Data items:
*** Block opens ***

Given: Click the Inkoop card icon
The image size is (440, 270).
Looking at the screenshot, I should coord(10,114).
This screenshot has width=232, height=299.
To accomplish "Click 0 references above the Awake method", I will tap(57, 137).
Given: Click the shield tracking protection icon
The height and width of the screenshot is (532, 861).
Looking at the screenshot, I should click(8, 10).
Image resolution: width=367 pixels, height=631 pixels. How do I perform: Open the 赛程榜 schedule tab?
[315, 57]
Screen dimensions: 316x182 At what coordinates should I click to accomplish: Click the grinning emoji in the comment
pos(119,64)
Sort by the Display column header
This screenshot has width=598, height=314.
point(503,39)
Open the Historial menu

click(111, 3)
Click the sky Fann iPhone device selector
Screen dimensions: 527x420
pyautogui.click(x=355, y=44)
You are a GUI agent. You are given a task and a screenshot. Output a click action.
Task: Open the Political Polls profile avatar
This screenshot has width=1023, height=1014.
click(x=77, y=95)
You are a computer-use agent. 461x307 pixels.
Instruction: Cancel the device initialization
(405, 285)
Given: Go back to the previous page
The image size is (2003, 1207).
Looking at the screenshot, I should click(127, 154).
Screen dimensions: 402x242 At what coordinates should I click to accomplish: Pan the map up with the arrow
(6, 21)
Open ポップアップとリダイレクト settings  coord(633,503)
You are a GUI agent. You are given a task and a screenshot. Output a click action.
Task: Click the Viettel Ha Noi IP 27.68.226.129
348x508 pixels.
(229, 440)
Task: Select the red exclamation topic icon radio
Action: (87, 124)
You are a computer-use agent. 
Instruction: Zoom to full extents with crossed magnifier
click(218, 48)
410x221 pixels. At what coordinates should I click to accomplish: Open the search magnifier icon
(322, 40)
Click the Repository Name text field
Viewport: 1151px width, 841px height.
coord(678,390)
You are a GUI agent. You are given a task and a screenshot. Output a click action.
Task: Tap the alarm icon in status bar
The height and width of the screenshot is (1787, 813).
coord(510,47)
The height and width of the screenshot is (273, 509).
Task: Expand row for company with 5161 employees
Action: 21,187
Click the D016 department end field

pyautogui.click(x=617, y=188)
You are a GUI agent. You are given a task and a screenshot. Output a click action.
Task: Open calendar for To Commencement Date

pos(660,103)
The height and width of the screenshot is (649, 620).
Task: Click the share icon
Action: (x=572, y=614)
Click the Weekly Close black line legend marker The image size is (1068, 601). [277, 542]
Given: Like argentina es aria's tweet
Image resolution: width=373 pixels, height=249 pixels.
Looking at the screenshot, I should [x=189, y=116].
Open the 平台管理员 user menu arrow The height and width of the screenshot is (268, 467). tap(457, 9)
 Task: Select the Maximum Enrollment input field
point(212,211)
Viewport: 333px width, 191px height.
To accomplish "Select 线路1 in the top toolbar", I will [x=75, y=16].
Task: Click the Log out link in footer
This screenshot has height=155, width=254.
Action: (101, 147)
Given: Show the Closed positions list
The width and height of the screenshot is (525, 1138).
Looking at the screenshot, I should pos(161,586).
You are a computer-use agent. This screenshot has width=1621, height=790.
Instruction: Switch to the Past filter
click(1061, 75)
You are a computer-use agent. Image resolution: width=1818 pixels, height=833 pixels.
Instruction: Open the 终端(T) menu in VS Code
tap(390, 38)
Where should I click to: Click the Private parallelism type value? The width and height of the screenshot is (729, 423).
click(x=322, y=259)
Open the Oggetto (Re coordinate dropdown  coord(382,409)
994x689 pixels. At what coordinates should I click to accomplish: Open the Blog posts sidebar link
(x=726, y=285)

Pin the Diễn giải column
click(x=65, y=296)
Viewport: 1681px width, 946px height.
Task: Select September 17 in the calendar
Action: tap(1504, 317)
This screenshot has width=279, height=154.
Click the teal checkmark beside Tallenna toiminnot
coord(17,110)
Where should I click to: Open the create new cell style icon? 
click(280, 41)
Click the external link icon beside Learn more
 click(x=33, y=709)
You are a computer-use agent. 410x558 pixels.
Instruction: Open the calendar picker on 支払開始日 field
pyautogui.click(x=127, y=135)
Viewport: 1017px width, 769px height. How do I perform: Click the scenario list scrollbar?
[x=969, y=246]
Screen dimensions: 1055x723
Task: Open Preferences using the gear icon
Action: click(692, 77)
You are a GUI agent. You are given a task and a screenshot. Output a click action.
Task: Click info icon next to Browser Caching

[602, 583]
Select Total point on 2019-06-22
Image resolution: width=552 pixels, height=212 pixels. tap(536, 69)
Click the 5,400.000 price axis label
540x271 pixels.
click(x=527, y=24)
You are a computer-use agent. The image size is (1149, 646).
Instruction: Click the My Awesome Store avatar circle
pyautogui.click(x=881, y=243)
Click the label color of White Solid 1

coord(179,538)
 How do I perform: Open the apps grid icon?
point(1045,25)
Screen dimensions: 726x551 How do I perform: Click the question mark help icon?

*** Block closes ***

Problem statement: In your response, give all the records again with nothing altered.

Exercise response:
Given: Click the Inkoop card icon
The image size is (440, 270).
Looking at the screenshot, I should coord(10,114).
This screenshot has width=232, height=299.
To accomplish "Click 0 references above the Awake method", I will tap(57, 137).
Given: Click the shield tracking protection icon
The height and width of the screenshot is (532, 861).
Looking at the screenshot, I should click(8, 10).
Image resolution: width=367 pixels, height=631 pixels. How do I perform: Open the 赛程榜 schedule tab?
[315, 57]
Screen dimensions: 316x182 At what coordinates should I click to accomplish: Click the grinning emoji in the comment
pos(119,64)
Sort by the Display column header
This screenshot has width=598, height=314.
point(503,39)
Open the Historial menu

click(111, 3)
Click the sky Fann iPhone device selector
Screen dimensions: 527x420
pyautogui.click(x=355, y=44)
You are a GUI agent. You are given a task and a screenshot. Output a click action.
Task: Open the Political Polls profile avatar
This screenshot has width=1023, height=1014.
click(x=77, y=95)
You are a computer-use agent. 461x307 pixels.
Instruction: Cancel the device initialization
(405, 285)
Given: Go back to the previous page
The image size is (2003, 1207).
Looking at the screenshot, I should click(127, 154).
Screen dimensions: 402x242 At what coordinates should I click to accomplish: Pan the map up with the arrow
(6, 21)
Open ポップアップとリダイレクト settings  coord(633,503)
You are a GUI agent. You are given a task and a screenshot. Output a click action.
Task: Click the Viettel Ha Noi IP 27.68.226.129
348x508 pixels.
(229, 440)
Task: Select the red exclamation topic icon radio
Action: (87, 124)
You are a computer-use agent. 
Instruction: Zoom to full extents with crossed magnifier
click(218, 48)
410x221 pixels. At what coordinates should I click to accomplish: Open the search magnifier icon
(322, 40)
Click the Repository Name text field
Viewport: 1151px width, 841px height.
coord(678,390)
You are a GUI agent. You are given a task and a screenshot. Output a click action.
Task: Tap the alarm icon in status bar
The height and width of the screenshot is (1787, 813).
coord(510,47)
The height and width of the screenshot is (273, 509).
Task: Expand row for company with 5161 employees
Action: 21,187
Click the D016 department end field

pyautogui.click(x=617, y=188)
You are a GUI agent. You are given a task and a screenshot. Output a click action.
Task: Open calendar for To Commencement Date

pos(660,103)
The height and width of the screenshot is (649, 620).
Task: Click the share icon
Action: (x=572, y=614)
Click the Weekly Close black line legend marker The image size is (1068, 601). [277, 542]
Given: Like argentina es aria's tweet
Image resolution: width=373 pixels, height=249 pixels.
Looking at the screenshot, I should [x=189, y=116].
Open the 平台管理员 user menu arrow The height and width of the screenshot is (268, 467). tap(457, 9)
 Task: Select the Maximum Enrollment input field
point(212,211)
Viewport: 333px width, 191px height.
To accomplish "Select 线路1 in the top toolbar", I will [x=75, y=16].
Task: Click the Log out link in footer
This screenshot has height=155, width=254.
Action: (101, 147)
Given: Show the Closed positions list
The width and height of the screenshot is (525, 1138).
Looking at the screenshot, I should pos(161,586).
You are a computer-use agent. This screenshot has width=1621, height=790.
Instruction: Switch to the Past filter
click(1061, 75)
You are a computer-use agent. Image resolution: width=1818 pixels, height=833 pixels.
Instruction: Open the 终端(T) menu in VS Code
tap(390, 38)
Where should I click to: Click the Private parallelism type value? The width and height of the screenshot is (729, 423).
click(x=322, y=259)
Open the Oggetto (Re coordinate dropdown  coord(382,409)
994x689 pixels. At what coordinates should I click to accomplish: Open the Blog posts sidebar link
(x=726, y=285)

Pin the Diễn giải column
click(x=65, y=296)
Viewport: 1681px width, 946px height.
Task: Select September 17 in the calendar
Action: tap(1504, 317)
This screenshot has width=279, height=154.
Click the teal checkmark beside Tallenna toiminnot
coord(17,110)
Where should I click to: Open the create new cell style icon? 
click(280, 41)
Click the external link icon beside Learn more
 click(x=33, y=709)
You are a computer-use agent. 410x558 pixels.
Instruction: Open the calendar picker on 支払開始日 field
pyautogui.click(x=127, y=135)
Viewport: 1017px width, 769px height. How do I perform: Click the scenario list scrollbar?
[x=969, y=246]
Screen dimensions: 1055x723
Task: Open Preferences using the gear icon
Action: click(692, 77)
You are a GUI agent. You are given a task and a screenshot. Output a click action.
Task: Click info icon next to Browser Caching

[602, 583]
Select Total point on 2019-06-22
Image resolution: width=552 pixels, height=212 pixels. tap(536, 69)
Click the 5,400.000 price axis label
540x271 pixels.
click(x=527, y=24)
You are a computer-use agent. The image size is (1149, 646).
Instruction: Click the My Awesome Store avatar circle
pyautogui.click(x=881, y=243)
Click the label color of White Solid 1

coord(179,538)
 How do I perform: Open the apps grid icon?
point(1045,25)
Screen dimensions: 726x551 How do I perform: Click the question mark help icon?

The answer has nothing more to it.